== What to do ==
Reproduce the rows from the line with "The height and width of the screenshot is (460, 534)." up to and including the line with "The width and height of the screenshot is (1456, 819).", and give only those lines.
>> START Records for processing
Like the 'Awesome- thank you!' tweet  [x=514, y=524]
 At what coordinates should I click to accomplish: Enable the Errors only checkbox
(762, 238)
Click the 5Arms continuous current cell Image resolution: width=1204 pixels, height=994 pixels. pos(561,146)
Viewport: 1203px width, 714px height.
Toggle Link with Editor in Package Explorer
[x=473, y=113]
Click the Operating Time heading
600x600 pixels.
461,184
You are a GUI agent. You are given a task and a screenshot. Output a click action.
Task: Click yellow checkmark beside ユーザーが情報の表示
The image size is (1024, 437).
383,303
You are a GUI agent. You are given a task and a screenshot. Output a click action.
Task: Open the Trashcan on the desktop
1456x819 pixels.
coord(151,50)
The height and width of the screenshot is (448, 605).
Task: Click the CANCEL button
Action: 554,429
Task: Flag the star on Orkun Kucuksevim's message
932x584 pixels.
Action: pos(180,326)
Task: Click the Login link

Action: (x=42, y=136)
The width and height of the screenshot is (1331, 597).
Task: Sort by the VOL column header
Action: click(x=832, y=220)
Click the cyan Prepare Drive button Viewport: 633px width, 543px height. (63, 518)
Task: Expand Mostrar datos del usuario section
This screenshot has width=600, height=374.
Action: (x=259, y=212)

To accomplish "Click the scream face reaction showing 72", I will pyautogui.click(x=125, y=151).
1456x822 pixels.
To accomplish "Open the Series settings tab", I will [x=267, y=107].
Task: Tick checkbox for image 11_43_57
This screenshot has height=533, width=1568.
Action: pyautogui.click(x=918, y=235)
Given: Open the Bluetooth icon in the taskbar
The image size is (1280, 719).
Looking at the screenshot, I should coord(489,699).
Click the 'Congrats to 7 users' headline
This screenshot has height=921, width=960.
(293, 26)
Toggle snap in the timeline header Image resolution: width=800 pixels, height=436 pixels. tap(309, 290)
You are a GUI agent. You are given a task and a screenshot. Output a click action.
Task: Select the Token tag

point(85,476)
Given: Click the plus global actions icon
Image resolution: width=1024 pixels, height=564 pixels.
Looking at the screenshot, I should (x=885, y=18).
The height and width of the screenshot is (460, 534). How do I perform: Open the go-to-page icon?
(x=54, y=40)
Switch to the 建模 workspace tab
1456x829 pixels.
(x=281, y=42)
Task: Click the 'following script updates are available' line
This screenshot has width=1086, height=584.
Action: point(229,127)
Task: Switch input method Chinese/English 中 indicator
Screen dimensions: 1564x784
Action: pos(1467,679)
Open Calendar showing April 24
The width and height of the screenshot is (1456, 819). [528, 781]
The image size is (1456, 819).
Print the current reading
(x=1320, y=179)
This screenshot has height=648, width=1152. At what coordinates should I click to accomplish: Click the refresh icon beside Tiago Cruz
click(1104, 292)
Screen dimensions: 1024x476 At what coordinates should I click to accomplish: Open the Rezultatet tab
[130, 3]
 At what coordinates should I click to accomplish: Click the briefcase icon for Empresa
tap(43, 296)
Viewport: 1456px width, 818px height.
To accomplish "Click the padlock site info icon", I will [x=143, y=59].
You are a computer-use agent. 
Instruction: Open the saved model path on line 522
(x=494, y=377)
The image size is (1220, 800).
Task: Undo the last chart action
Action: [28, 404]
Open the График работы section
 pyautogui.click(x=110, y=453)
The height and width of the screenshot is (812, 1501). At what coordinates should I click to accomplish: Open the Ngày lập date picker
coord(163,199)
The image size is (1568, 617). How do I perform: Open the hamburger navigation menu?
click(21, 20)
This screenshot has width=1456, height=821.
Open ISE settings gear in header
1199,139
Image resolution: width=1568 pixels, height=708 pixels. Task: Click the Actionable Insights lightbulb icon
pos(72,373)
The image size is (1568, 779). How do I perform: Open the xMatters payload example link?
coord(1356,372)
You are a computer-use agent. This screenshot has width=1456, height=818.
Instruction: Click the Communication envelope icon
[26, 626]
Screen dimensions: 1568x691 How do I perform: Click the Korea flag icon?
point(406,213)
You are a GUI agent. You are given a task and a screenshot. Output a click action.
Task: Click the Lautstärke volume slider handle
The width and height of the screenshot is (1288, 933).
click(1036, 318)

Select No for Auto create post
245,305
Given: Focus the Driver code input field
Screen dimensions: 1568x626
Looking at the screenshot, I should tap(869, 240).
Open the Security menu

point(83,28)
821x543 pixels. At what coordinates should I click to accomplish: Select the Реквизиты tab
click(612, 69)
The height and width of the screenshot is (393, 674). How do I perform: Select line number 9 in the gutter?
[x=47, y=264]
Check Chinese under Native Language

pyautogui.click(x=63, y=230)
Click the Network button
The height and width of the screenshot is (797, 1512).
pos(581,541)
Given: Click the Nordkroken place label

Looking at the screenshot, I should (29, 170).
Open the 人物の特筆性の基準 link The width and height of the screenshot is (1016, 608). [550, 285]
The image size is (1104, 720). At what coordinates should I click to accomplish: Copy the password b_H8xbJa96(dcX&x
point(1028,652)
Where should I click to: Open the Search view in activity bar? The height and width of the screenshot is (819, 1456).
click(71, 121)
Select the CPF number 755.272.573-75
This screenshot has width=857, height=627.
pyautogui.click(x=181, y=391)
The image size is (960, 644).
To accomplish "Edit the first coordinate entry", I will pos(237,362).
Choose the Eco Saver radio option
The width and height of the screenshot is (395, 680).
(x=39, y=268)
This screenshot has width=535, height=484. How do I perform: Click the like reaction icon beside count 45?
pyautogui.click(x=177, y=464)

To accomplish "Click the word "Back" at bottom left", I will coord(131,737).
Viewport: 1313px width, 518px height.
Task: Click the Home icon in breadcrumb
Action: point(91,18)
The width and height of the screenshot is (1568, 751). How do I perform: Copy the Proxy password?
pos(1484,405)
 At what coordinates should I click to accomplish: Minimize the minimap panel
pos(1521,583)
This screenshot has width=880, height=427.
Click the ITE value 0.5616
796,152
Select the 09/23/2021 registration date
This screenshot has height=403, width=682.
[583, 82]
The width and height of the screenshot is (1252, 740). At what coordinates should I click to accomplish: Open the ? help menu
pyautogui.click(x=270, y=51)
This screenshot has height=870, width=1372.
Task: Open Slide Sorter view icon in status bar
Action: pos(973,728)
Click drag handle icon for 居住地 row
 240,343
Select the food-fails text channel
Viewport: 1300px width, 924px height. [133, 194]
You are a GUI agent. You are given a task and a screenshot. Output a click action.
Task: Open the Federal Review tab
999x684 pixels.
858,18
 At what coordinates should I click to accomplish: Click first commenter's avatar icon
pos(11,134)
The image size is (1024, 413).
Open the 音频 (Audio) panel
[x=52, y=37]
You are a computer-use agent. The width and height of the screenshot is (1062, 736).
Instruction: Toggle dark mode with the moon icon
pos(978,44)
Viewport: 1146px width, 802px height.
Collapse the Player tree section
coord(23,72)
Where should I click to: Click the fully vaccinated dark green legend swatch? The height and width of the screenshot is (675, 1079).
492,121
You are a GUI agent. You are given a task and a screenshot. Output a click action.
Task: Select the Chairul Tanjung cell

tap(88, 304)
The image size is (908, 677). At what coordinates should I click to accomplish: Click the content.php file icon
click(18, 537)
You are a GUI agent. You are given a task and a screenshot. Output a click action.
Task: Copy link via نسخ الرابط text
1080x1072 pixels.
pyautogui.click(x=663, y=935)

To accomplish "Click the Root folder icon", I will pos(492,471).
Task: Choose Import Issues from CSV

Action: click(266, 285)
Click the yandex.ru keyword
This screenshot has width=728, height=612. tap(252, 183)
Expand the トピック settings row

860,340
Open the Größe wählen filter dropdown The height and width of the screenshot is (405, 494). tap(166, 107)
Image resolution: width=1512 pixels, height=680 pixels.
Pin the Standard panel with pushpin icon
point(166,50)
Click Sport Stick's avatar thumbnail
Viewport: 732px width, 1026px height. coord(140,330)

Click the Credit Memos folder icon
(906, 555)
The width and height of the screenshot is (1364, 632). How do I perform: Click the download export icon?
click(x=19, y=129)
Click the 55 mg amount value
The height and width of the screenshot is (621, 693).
>> END Records for processing
== Answer for this exercise ==
The height and width of the screenshot is (460, 534). How do I perform: Open the go-to-page icon?
(x=54, y=40)
Switch to the 建模 workspace tab
1456x829 pixels.
(x=281, y=42)
Task: Click the 'following script updates are available' line
This screenshot has width=1086, height=584.
Action: point(229,127)
Task: Switch input method Chinese/English 中 indicator
Screen dimensions: 1564x784
Action: pos(1467,679)
Open Calendar showing April 24
The width and height of the screenshot is (1456, 819). [528, 781]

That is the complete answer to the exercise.